N’irritez pas vos enfants
… de peur qu’ils ne se découragent (1 Co. 3, 21). « N’irritez pas vos enfants de peur qu’ils ne se mettent en colère. » Ép. 6, 4.
On peut donc irriter ses enfants, et ceci a deux conséquences fâcheuses : ils se mettent en colère et ils se découragent. On se met en colère lorsqu’on est traité injustement, et on se décourage lorsqu’on est confronté à des difficultés insurmontables. Il va de soi que cela ne veut pas dire qu’il faille renoncer à enseigner ses enfants. En tant que parents, nous devons les habituer à travailler, et nous devons veiller à leur éducation dans le domaine matériel comme dans le domaine spirituel.
Il s’agit avant tout de trouver ce qui est juste : ni trop tôt, ni trop tard, ni trop longtemps, ni trop brièvement, ni trop, ni trop peu, à intervalles ni trop longs, ni trop courts. Si on ne fait rien, on n’a rien. On doit leur donner des occupations, et attendre d’eux un résultat, tout en les exhortant, en les corrigeant et en les châtiant. Sinon, il n’en ressortira rien. « Un enfant livré à lui-même fait honte à sa mère », dit un proverbe de l’Écriture.
Si on les corrige trop tôt, si on leur donne trop à faire, si on les occupe trop longtemps ou si on exige ou attend trop d’eux, ils perdent courage. Si on les corrige ou châtie trop souvent ou trop fortement, cela produit la colère. Et cela peut même aller jusqu’à compromettre la relation d’amour et de confiance qui doit régner entre parents et enfants, ou bien provoquer l’endurcissement.
Nous sommes des adultes expérimentés, et nous avons une lumière beaucoup plus grande que nos enfants, c’est aussi pourquoi il nous est difficile d’être patients. Nous avons vite fait d’avoir des exigences anormales envers nos enfants. Notre mémoire n’est pas parfaite non plus, si bien que nous avons oublié à quel point nous étions misérables quand nous étions enfants.
Nous voudrions tellement que cela aille vite et bien avec nos enfants. Nous voudrions tellement leur inculquer et leur enseigner ce qui est bien. Mais nous dépendons de leur degré de réceptivité. Si nous voulons accélérer les choses, sans tenir compte de leurs dispositions du moment, nous risquons de provoquer la révolte. L’influence que nous exerçons sur eux doit faire son effet en eux petit à petit, et dans la plupart des cas, sous la loi parfaite de la liberté. Tout comme nous, nos enfants ont besoin qu’on leur laisse du temps.

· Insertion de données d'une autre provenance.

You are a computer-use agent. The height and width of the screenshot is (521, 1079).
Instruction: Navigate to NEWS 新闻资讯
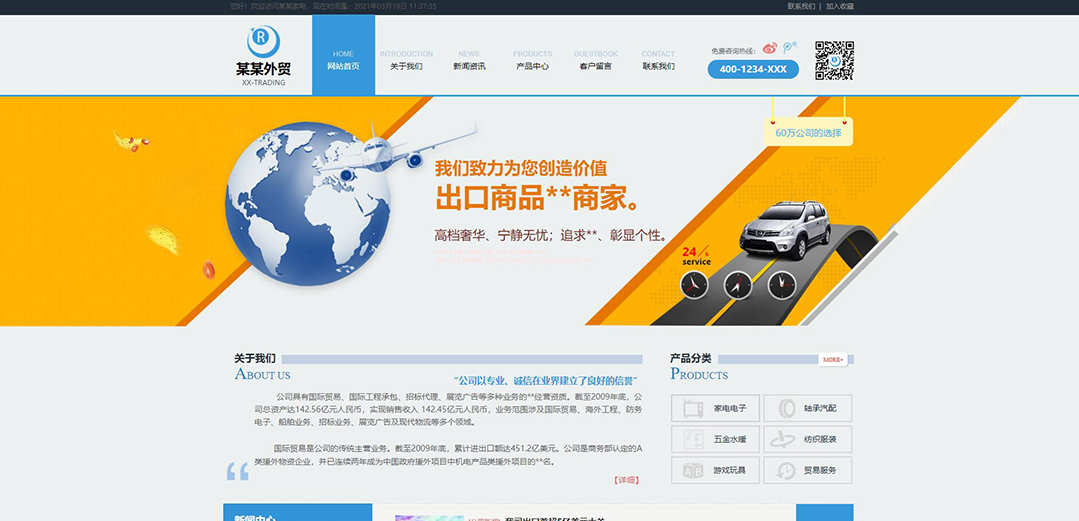[x=469, y=60]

On pourrait penser que ce n’est pas bien de la part des enfants de se mettre en colère ou de se décourager. Mais de quel droit pouvons-nous attendre une parfaite victoire de leur part ? Cela revient à exiger de la part des enfants ce à quoi la plupart des adultes ne sont pas parvenus, malgré tout ce qu’ils ont pu entendre depuis le temps qu’ils connaissent la parole de Dieu.

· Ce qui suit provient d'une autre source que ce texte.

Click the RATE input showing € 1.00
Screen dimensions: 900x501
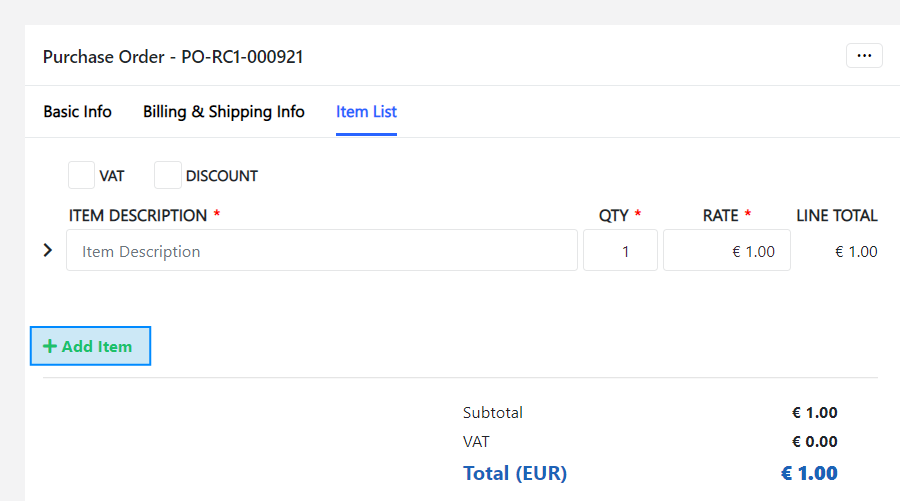click(726, 251)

Les enfants se mettent aussi en colère quand on se moque d’eux. Certains adultes sont pourtant enclins à s’amuser ainsi aux dépens de leurs enfants. Dans la plupart des cas, c’est un « amusement » entièrement rejetable et inacceptable. Il est rare qu’il faille avoir recours à ce moyen d’éducation. La plupart du temps, ce sont les enfants qui font les frais de l’opération.